Уфлянд после столкновения с автомобилем как-то сник, ходил заторможенный и рано умер. А ведь сколько в нем было радости! Так и не дождался настоящего признания, звания «крупного поэта» нашей эпохи, по причине легкого своего характера… а ведь другие только тяжелым характером и берут, и всюду красуются… Эх!
Пережил всех – и слава богу, жив до сих дней буйный Глеб Горбовский, который в общем-то «той же закваски», что и остальные герои этих воспоминаний.
…Я лежу на лужайке, на асфальте — в берете… Рядом – вкусные гайки лижут умные дети… Я лежу – конструктивный, я лежу – мозговитый, не банальный, спортивный, с черной оспой — привитой… [6]6
Горбовский Г. «Мало толку в пейзажах».
Стихи его той поры пронзают нас и сейчас:
Ходит умница по городу, Носит серые глаза.

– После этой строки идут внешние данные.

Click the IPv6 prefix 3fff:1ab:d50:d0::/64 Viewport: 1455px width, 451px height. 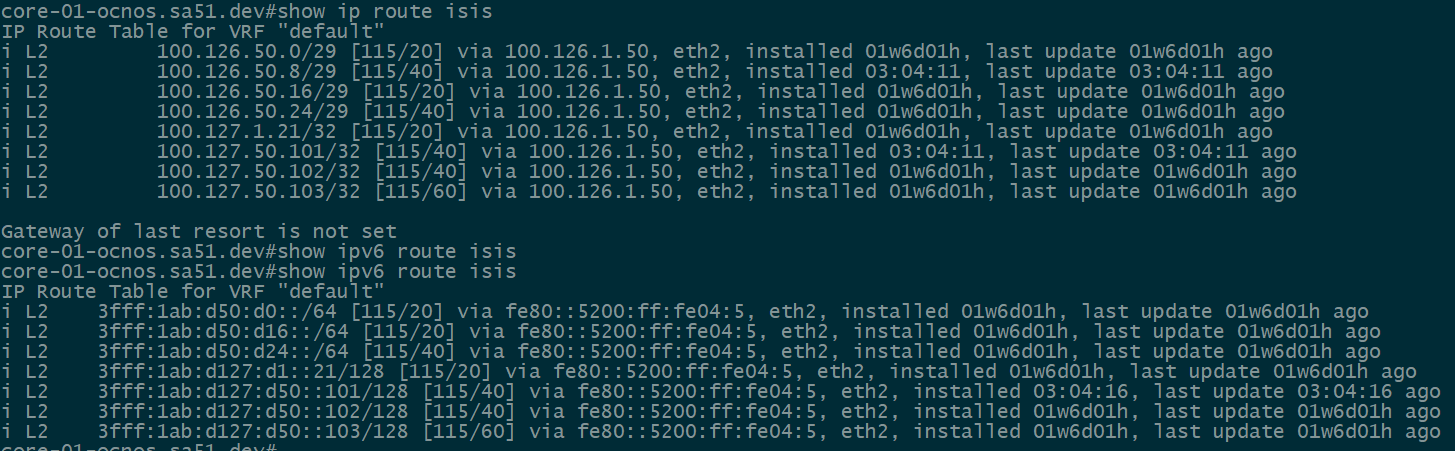(x=217, y=311)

Ходит сильная и гордая, Словно горная коза… Может, я служу в милиции, Может, я в пивном ларьке Разбавляю кровь водицею В незнакомом мужике… Может, я иду по улице, Пьяный, боком по стене… Хорошо, что ходит умница И не знает обо мне [7] .7
Горбовский Г. «Ходит умница по городу».
Горбовский пережил многих, потому что иногда вдруг отказывался от пьяного имиджа, несколько десятилетий не пил, писал прозу и вдруг опять вернулся в прежнее свое «грозное состояние». И в последних его стихах (как, впрочем, и в ранних) больше всего торкает неповторимая его «хриплость», бесшабашность, порой злость, которую другие поэты испуганно скрывают, а Глеб – нараспашку, как есть. И он, в отличие от благополучных поэтов, написал то, что можно написать, лишь сильно рискуя.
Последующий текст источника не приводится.